> [ACTIVITY]: From the data below, return all lines holding the string "header".

> [Data items]:
+===+

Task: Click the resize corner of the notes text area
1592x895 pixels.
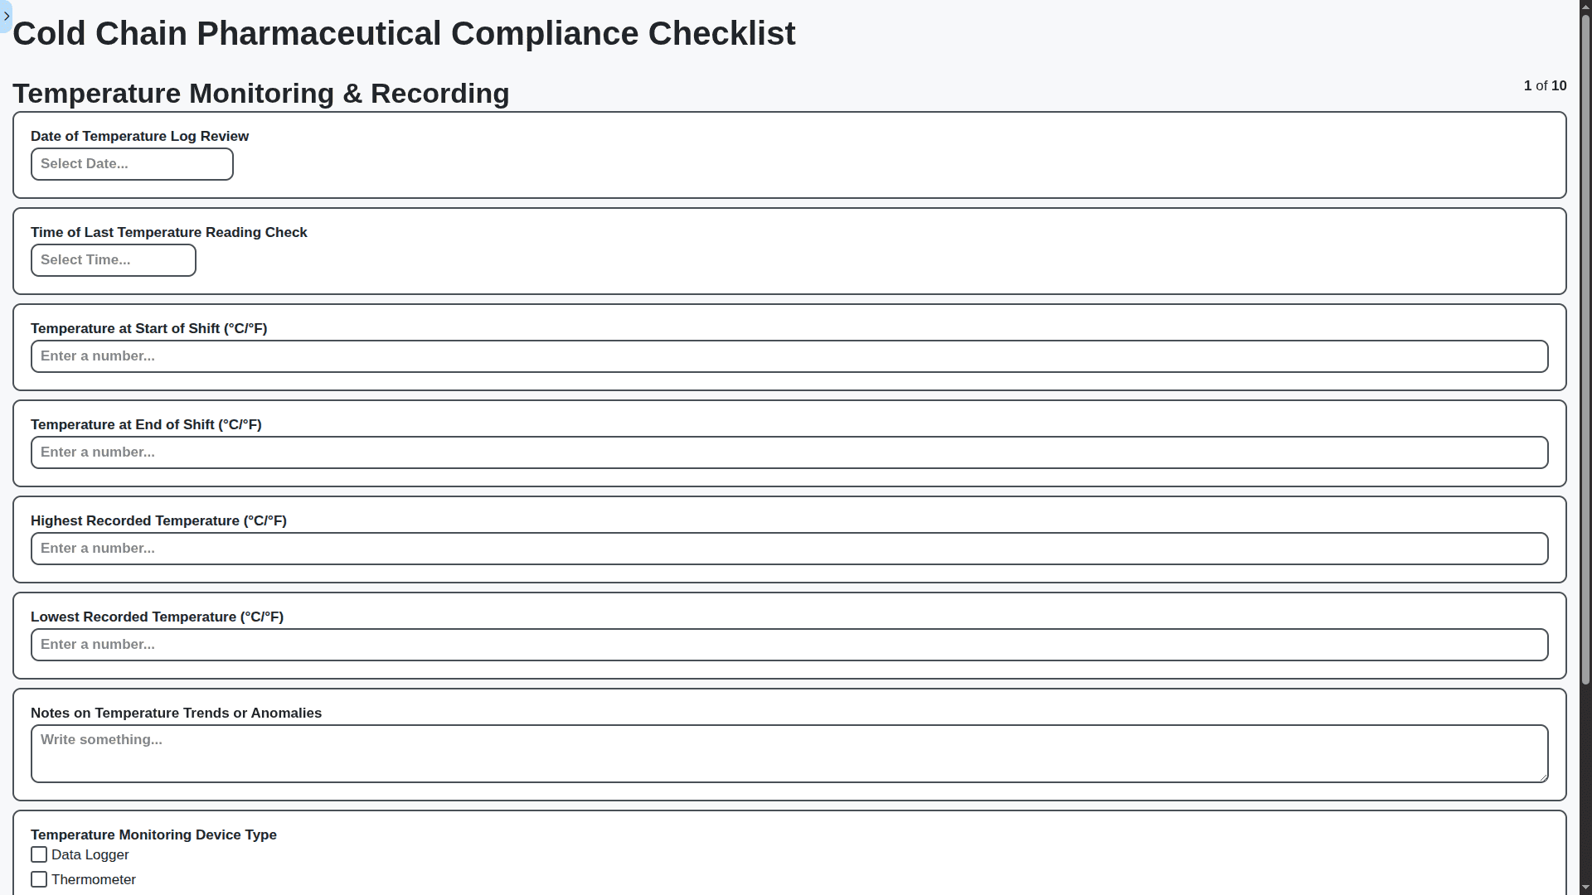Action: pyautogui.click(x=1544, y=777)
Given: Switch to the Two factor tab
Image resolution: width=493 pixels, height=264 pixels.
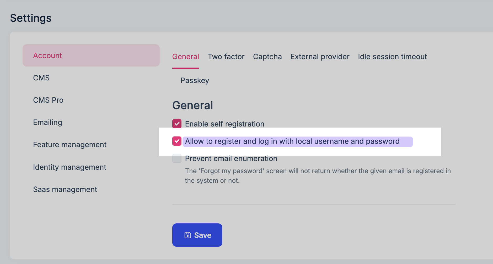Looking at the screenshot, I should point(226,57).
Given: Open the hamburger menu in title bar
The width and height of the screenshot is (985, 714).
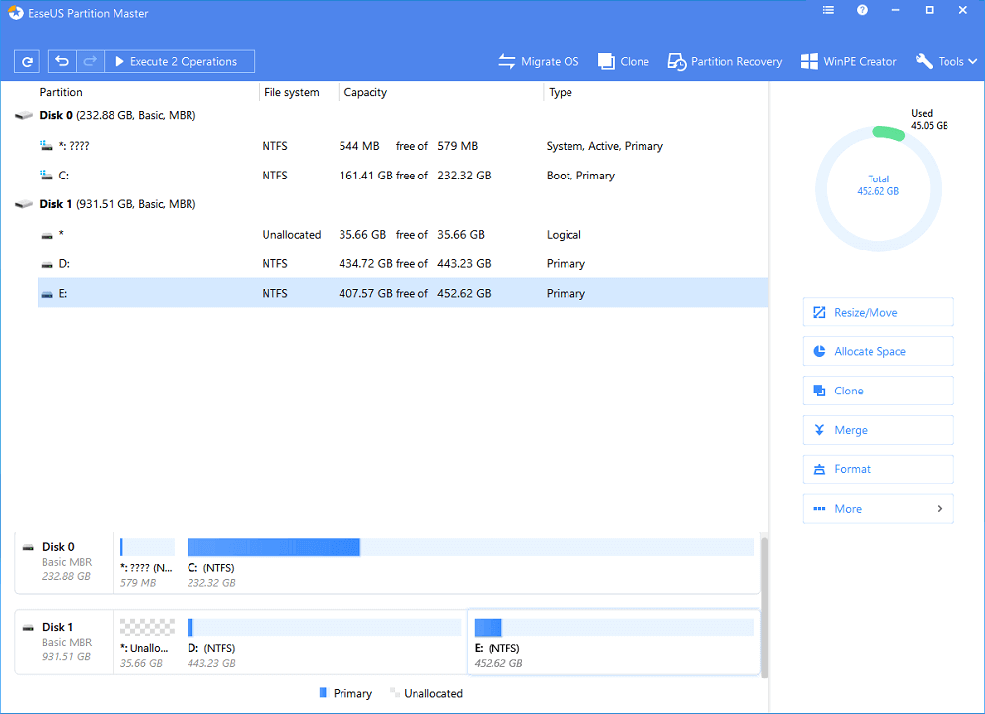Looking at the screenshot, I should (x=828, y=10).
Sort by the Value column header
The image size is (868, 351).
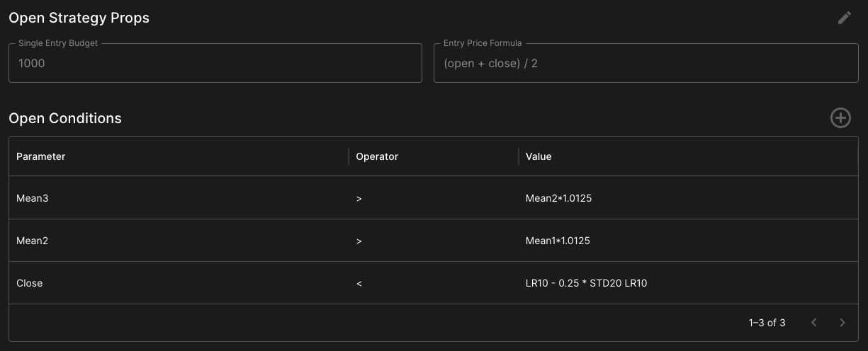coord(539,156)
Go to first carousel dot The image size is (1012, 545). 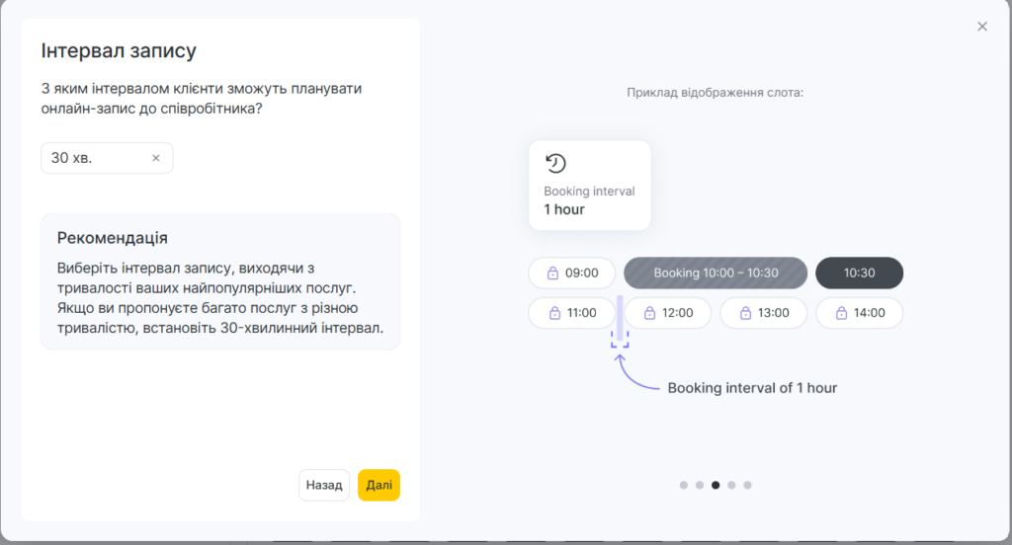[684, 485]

+===+

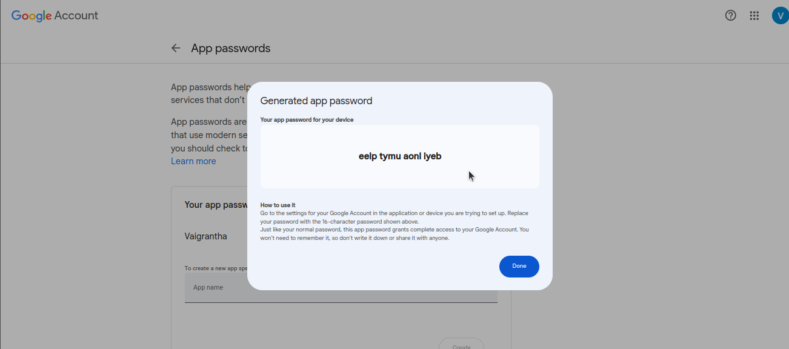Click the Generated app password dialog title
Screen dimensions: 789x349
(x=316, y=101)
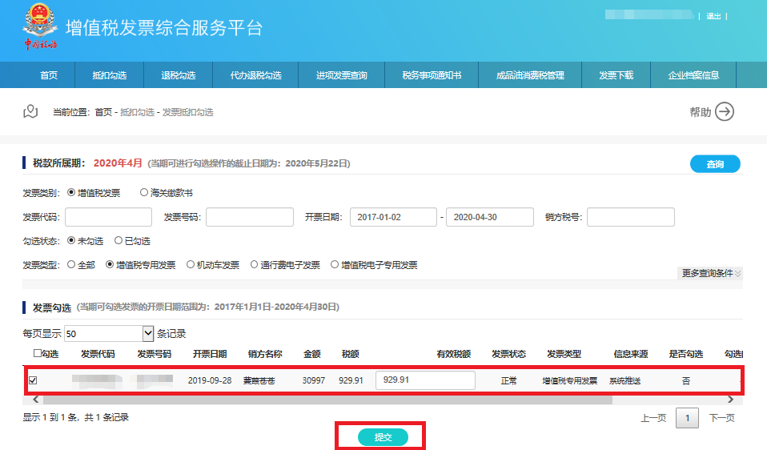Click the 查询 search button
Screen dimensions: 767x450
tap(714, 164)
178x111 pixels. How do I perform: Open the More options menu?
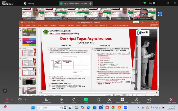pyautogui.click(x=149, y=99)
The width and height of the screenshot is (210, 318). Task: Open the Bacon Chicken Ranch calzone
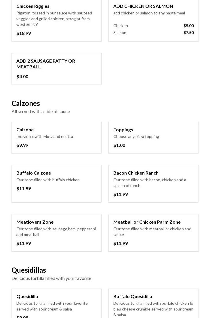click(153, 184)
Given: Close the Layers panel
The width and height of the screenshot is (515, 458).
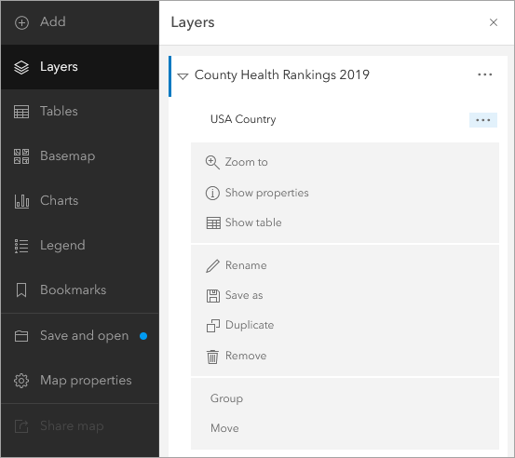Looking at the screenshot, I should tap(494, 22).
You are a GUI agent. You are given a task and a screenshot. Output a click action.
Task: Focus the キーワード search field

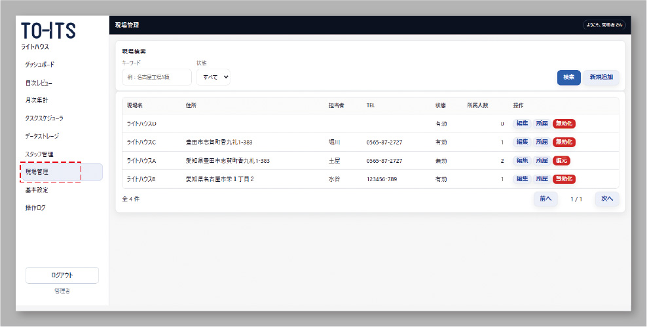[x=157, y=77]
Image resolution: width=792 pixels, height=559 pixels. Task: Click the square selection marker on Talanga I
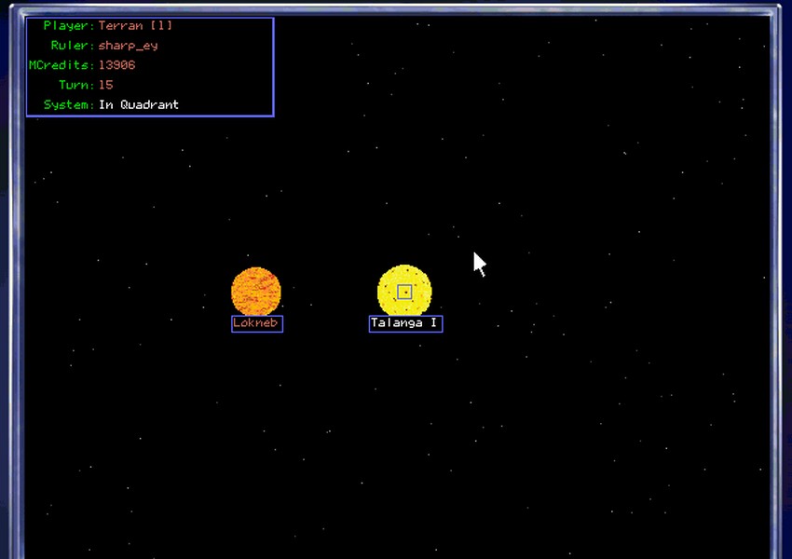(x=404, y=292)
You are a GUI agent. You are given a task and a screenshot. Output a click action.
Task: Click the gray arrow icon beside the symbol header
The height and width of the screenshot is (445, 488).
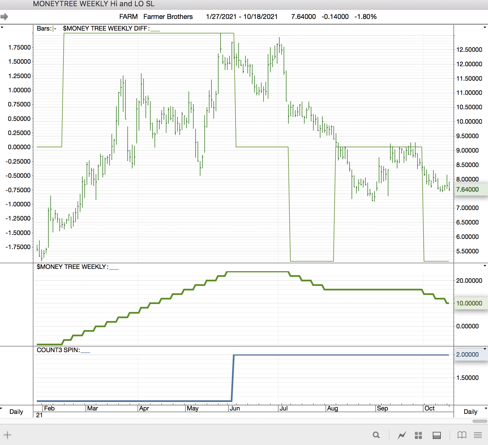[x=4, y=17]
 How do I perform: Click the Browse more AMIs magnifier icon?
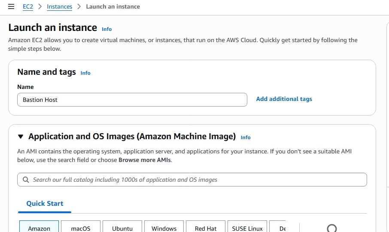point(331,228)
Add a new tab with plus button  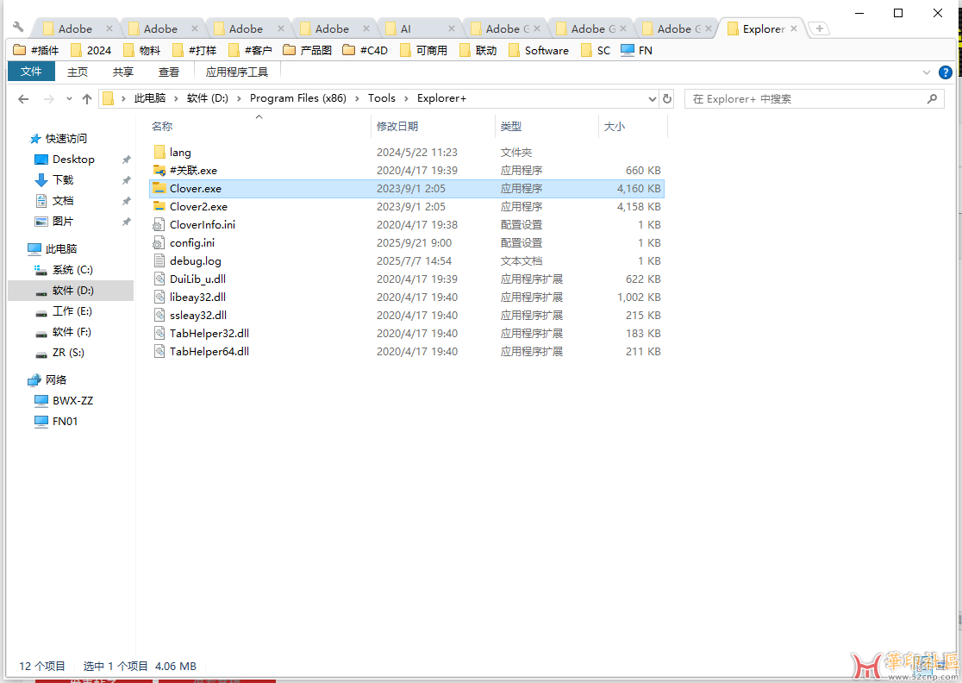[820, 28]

+===+

> [WORKED SOLUTION]:
Sort by the Value column header
Task: Click the gray arrow icon beside the symbol header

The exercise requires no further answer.